They offered this in comments that they filed on August 9th of last year in their own plan. Typically you wouldn’t do comments in your own plan until they were doing reply comments to our comments, but they filed their comments the same day that we were essentially applauding them for doing something and pointing out some methodological tweaks that we wanted to see them do. They filed this distributed capacity procurement and they said, we think that we can cost effectively deploy 440 megawatts of solar and 400 megawatts of energy storage. And we have this idea, we’re not ready to fully do it yet, but we would like to pursue this idea.
John Farrell:
So let me cut in for just a second and say, I will happily provide some links to some of the comments that — we were called the distributed solar parties and that procedure — , and we’ll put them up in the show notes so that folks, if once really want to dive into some of the details and the weeds here, we will invite you to get weedy.
Will Kenworthy:
We will invite you to get weedy and we are always happy to talk about it.
John Farrell:
Absolutely.

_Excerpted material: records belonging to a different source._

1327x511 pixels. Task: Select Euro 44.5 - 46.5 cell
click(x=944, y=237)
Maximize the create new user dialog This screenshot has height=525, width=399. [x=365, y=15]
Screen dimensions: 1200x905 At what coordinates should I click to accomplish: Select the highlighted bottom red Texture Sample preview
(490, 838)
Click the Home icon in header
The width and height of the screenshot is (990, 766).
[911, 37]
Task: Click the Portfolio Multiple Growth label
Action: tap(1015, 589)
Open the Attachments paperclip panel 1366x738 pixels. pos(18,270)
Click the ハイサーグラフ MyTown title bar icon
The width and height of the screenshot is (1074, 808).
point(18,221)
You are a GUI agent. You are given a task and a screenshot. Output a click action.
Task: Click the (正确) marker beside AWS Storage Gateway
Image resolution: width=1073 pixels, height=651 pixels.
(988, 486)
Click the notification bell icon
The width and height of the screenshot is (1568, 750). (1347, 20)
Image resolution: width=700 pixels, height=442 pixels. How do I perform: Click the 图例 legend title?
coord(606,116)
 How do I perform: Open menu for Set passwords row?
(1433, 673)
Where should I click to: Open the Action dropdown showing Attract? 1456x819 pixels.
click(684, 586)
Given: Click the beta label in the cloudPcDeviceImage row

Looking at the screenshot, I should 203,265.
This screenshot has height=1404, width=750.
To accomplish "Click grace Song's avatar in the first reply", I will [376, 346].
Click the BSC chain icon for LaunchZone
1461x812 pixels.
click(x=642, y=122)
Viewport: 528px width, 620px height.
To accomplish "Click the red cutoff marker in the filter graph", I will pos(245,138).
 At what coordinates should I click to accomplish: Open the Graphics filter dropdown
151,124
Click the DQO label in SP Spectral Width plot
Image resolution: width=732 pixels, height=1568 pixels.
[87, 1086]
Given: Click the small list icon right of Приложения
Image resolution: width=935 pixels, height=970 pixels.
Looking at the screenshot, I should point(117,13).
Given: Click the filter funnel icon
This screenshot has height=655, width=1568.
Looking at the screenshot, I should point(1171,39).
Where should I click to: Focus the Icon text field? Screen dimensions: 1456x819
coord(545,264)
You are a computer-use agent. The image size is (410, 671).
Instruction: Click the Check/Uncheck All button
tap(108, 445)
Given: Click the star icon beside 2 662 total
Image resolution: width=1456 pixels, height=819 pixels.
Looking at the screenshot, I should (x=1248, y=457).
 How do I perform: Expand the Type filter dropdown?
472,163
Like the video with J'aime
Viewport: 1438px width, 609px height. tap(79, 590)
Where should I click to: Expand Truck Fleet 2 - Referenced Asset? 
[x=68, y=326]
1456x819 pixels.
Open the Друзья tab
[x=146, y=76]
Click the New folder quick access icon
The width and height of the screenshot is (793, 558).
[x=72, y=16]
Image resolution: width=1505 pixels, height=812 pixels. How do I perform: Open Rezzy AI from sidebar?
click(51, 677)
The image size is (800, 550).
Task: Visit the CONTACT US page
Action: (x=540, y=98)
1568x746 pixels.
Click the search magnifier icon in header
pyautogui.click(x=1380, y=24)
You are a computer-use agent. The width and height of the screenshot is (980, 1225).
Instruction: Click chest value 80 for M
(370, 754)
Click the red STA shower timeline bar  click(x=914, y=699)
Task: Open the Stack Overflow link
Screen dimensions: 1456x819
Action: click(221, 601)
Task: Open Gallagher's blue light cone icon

So let’s talk about the distributed capacity procurement. So they throw in at the very last second in the resource plan proceeding. It sort of buried our feedback on the modeling, but it was also exciting. It was like, oh my God, I am reading words written by a utility that are talking about all the things that we have been talking about collectively forever, which is distributed energy resources have real value. They can be used to meet capacity, they can offset transmission line losses, they can potentially offset other capacity investments. They can be coordinated together to do good things. I mean, it was wild reading these initial comments. And then here about a year later, Xcel just earlier this week filed the initial plan for the program. So I don’t know if you want to talk a little bit about, it’s not quite the same as what they had put together last year. What does it look like?
Will Kenworthy:
Well, I would just say you’re right about sort of the excitement around that. And I talked to Ryan Long who was the president of Xcel, and I told him that he sounded like me sometimes seeing what they wrote on August 9th and then actually Xcel, Ryan Long from Xcel was on a panel at RE plus a couple of weeks later with Jigar Shah and Pier LaFarge, who’s the CEO of Spark Fund and Ryan and then a, I can’t remember her name. She was a vice president with Jones Lang LaSalle talking about her customers, her tenants of commercial buildings that they operate that would be enthusiastic participants in this. And when Ryan spoke there, we put comments, we took comments from Ryan’s speech at RE plus and added it to our comments in the settlement that led to the Xcel IRP. And that enthusiasm was genuine and real and reflected what we’ve been trying to get in front of utilities forever. So it was exciting and I think it was a transitional moment for us and for advocates who want to see distributed energy resources treated broadly.
John Farrell:
And then here we go. We’re a year later, Xcel has now actually laid out the details of the program. The scope is smaller, modest, modest is a good way to phrase it. It’s 50 megawatts initially, then maybe up to 200 megawatts. It sounds like there are some kind of steps in the process envisions roughly over a five year time period where they’re going to be kind of reporting back, gathering more information and whatnot. It’s now just storage. The solar’s been tossed out from the project. And it also, this was a little bit hard to parse, but it sounds like the initial stages are deploy storage at front of the meter locations on commercial industrial property. But the coordinating part, the sort of distributed power plant model is coming maybe a little bit later sort of developed sequentially perhaps and notably, although we did with some other folks, say, Hey, it would be lovely if this program is designed to be open to participation from ownership of these assets by other folks. There is no bring your own battery program as it were. It is Xcel is planning to use their bidding process. There will be competition to do the construction and whatnot, but Xcel is planning to own all of the assets.
Will Kenworthy:
Right. That’s exactly right. And I think that it’s important for us to distinguish here, like we said, this is a front of the meter program, it’s front of the meter, customer sided. It does not, like you said, include storage in this phase. I think that’s something that we’ll be looking at. The question about whether or not the whole thing needs to be utility owned or not for the front of the meter assets is an open question. And then the scope of it is one of the things, I mean, one, the features of this when Xcel was first introducing this was that this is a way to scale distributed resources to meet capacity needs from growing load generation. All over the country we’re talking about load growth, a lot of it’s from data centers, but not all. We’ve got transportation and building electrification that are starting to happen, that we’re starting to see have an impact on load requirements.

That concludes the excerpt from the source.